# Ford super duty f250 manual locking hubs



## trueleaffan (Oct 29, 2014)

Call me crazy but i bought a work truck from a truck broker with just about nothing in it but a radio and a/c. I didn't realize it had manual locking hubs nor did i think they existed. First time buying a Ford truck. My question is: Whats the benefit to this?


----------



## COAL REAPER (Dec 2, 2016)

MUCH MORE RELIABLE


----------



## Randall Ave (Oct 29, 2014)

What he said, like what year, model?


----------



## trueleaffan (Oct 29, 2014)

2016 F250 (gas) superduty . So there's no electrical issues underneath like i had with my G.M trucks?


----------



## dieselss (Jan 3, 2008)

No electrical or vacuum to apply the front differential. And it only locks them in when you lock in the hubs saving wear and tear and gas mileage.


----------



## trueleaffan (Oct 29, 2014)

Thanks for the reply, I'm a bit of a rookie i guess with the Fords.


----------



## Randall Ave (Oct 29, 2014)

I take it you have a lever on the floor? And new trucks are just like a new girl friend.

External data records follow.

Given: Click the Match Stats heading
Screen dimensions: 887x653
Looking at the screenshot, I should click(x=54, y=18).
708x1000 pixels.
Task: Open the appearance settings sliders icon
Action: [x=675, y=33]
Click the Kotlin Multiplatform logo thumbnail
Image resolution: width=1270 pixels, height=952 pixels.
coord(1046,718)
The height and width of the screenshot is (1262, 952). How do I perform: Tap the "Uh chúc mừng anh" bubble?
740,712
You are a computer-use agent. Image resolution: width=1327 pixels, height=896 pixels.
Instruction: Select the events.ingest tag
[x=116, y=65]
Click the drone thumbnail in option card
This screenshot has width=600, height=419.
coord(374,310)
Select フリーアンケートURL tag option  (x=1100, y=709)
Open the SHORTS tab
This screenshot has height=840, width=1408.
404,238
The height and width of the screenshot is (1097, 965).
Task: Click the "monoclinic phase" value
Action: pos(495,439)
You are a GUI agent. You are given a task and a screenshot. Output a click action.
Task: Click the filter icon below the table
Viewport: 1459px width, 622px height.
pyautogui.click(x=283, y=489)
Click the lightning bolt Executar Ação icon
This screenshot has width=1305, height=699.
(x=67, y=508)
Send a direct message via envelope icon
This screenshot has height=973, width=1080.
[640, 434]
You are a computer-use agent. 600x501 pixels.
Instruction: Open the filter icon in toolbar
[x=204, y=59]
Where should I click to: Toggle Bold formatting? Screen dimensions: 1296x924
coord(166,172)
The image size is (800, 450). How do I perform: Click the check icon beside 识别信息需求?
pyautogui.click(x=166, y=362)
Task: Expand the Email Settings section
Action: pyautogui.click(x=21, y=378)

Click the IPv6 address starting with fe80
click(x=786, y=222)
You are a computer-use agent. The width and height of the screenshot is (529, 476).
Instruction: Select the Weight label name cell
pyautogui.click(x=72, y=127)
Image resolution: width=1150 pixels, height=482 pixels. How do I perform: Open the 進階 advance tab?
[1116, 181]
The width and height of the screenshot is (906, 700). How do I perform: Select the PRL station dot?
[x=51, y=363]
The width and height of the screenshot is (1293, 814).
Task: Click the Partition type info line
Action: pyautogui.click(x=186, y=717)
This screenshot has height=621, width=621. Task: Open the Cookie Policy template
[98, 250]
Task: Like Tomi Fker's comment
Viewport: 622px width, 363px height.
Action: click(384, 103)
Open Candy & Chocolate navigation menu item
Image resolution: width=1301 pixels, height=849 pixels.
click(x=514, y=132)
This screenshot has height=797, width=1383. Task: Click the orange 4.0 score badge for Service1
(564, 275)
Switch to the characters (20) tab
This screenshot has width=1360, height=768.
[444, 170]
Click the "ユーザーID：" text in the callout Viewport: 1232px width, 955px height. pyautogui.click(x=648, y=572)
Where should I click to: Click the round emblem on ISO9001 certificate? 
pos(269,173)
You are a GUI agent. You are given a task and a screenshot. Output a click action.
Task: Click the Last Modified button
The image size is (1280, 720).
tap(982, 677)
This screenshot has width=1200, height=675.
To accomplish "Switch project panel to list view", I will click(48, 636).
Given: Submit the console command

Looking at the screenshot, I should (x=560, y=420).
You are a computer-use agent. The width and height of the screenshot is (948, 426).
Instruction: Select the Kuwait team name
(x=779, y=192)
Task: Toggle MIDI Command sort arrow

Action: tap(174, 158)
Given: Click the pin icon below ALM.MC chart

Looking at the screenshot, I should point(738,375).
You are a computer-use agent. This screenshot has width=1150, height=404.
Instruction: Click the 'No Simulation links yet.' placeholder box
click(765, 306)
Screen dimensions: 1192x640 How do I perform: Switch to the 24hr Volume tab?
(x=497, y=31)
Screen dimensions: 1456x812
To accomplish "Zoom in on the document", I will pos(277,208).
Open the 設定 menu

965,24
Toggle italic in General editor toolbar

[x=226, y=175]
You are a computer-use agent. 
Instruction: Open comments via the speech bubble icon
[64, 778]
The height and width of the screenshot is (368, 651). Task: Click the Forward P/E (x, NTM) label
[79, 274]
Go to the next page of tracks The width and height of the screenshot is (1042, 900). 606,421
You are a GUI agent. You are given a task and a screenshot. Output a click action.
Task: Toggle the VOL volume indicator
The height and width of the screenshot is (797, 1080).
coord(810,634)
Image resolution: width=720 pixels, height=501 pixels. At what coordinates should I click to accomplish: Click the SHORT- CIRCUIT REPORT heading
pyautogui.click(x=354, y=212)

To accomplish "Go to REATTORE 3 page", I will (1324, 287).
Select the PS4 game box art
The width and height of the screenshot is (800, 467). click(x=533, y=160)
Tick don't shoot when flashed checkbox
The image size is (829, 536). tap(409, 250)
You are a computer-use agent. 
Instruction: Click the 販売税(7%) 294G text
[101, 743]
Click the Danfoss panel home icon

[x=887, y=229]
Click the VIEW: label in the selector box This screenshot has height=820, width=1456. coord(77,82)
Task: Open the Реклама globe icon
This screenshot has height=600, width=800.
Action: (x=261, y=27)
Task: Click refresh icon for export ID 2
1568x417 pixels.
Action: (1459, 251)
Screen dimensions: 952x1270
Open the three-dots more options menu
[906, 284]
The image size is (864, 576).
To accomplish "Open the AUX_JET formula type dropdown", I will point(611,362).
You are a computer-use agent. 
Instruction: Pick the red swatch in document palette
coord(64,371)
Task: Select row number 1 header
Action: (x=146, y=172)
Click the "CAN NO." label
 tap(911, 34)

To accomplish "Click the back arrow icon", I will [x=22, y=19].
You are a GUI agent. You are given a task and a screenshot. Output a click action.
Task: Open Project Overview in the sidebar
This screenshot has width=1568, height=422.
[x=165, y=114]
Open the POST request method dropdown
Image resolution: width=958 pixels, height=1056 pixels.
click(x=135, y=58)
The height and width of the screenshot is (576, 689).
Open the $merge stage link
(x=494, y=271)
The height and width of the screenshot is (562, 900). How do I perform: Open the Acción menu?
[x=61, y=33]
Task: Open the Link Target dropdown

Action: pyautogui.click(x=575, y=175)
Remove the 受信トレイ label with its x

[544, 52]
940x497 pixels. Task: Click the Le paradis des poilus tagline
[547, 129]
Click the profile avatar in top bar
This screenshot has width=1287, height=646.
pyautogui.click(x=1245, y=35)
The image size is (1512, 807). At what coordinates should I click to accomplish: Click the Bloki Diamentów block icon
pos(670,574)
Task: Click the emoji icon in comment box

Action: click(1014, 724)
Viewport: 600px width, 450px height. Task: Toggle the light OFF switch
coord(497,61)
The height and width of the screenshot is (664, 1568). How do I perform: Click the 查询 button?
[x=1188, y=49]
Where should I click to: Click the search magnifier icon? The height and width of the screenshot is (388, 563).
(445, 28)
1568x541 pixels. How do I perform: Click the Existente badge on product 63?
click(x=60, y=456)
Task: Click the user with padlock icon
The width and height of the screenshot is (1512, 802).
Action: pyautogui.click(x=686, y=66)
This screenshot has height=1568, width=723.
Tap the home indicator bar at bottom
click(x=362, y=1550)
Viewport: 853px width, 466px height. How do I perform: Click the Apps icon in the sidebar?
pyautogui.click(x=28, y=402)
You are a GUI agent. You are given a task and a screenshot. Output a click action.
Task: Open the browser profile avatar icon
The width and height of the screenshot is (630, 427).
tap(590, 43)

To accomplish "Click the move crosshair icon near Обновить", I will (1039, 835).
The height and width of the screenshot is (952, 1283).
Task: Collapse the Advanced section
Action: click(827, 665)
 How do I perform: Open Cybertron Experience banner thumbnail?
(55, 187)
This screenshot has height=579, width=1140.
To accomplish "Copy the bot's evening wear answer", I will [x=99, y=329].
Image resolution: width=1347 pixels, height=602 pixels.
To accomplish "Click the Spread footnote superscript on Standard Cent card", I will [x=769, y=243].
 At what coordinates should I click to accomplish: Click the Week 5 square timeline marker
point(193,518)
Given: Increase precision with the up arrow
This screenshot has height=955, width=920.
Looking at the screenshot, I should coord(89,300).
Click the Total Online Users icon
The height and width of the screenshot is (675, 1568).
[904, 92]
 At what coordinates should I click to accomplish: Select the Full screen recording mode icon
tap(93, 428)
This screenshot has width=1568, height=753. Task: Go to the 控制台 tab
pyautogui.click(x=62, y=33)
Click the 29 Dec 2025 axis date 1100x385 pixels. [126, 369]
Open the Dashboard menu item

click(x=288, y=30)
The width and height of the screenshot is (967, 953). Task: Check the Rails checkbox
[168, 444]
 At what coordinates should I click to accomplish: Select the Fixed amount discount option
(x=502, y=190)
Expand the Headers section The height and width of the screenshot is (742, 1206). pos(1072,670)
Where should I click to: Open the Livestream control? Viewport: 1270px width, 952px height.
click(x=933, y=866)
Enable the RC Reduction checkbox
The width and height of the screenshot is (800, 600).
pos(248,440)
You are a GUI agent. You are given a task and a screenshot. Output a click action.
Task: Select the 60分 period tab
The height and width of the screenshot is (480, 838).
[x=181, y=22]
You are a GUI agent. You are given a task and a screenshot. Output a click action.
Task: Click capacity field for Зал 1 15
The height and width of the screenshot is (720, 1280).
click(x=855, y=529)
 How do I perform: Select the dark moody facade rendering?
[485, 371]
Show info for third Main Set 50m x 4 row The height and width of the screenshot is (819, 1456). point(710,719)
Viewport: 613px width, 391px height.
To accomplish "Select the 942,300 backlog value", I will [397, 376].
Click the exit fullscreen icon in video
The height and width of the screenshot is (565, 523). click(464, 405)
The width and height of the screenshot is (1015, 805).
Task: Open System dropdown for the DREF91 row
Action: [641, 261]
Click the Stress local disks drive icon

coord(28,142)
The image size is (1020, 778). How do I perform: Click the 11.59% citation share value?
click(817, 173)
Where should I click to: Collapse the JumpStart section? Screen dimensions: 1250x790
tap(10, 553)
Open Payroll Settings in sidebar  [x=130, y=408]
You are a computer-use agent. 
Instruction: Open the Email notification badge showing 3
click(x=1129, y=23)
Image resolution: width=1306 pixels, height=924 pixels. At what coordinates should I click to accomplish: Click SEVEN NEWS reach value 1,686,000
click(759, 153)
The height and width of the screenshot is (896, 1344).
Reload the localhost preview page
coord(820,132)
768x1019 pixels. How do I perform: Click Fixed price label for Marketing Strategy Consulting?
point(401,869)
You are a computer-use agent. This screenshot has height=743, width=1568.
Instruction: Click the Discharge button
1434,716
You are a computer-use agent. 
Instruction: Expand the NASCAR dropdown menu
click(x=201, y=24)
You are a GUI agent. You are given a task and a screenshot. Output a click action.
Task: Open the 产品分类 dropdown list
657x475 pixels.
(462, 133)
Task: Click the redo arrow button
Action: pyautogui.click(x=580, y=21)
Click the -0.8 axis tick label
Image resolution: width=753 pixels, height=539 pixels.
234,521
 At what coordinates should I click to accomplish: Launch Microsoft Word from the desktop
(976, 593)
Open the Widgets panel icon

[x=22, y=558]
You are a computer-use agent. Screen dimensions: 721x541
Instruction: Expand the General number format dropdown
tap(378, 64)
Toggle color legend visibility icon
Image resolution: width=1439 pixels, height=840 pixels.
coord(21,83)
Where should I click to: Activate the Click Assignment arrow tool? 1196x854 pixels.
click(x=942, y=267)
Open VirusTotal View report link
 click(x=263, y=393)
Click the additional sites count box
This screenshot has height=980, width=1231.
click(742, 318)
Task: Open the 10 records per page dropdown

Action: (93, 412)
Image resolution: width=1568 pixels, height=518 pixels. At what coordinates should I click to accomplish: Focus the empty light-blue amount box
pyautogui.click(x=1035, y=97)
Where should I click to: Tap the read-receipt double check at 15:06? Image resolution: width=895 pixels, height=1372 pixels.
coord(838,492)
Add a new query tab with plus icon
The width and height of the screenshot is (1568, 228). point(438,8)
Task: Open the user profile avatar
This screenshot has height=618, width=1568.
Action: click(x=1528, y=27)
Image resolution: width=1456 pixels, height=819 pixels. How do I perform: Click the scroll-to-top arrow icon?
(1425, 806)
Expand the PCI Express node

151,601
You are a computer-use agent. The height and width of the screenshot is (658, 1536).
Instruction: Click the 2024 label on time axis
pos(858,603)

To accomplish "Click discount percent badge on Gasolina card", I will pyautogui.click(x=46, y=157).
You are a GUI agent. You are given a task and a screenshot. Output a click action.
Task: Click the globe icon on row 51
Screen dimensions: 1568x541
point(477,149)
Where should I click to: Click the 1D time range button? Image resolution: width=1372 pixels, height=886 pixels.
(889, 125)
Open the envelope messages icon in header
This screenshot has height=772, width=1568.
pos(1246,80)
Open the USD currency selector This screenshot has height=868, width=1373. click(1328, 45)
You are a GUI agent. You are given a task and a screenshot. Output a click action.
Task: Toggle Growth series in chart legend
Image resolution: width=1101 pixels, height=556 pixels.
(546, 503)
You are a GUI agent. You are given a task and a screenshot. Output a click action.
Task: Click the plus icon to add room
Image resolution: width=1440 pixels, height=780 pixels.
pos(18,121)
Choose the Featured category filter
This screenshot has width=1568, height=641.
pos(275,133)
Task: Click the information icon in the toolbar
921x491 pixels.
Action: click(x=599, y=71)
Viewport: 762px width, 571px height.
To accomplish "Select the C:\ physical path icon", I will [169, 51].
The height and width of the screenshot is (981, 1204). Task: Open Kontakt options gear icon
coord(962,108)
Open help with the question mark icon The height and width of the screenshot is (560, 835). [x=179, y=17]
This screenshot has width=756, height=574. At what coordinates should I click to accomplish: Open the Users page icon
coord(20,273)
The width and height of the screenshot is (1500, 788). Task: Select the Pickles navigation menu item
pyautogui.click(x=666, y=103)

They are great in the beginning, but after a while, it becomes routine, and they just cost you money.


----------



## trueleaffan (Oct 29, 2014)

Thanks for reminding me! I've got to go and pick up groceries now. You are right though, it's good and tight now....


----------



## COAL REAPER (Dec 2, 2016)

yeah, they get loose over time. hopefully its your own doing, but you have to expect yours is always treated different when you loan it out...
advise to 'exercise' the 4WD locks every month or so to lubricate the needle bearings in the u-joints. otherwise they can take a set and damage themselves when you finally do put it into 4WD.


----------



## allagashpm (Sep 29, 2012)

I personally prefer them. My last truck had it, and the one before was auto hubs that failed, and I replaced them with warn hubs and locked them manually. My new truck has auto hubs, and I just don't really trust it I guess. 
Also, lock them before you need them. I used to just lock them in December and only unlock if we had a long spell without snow.


----------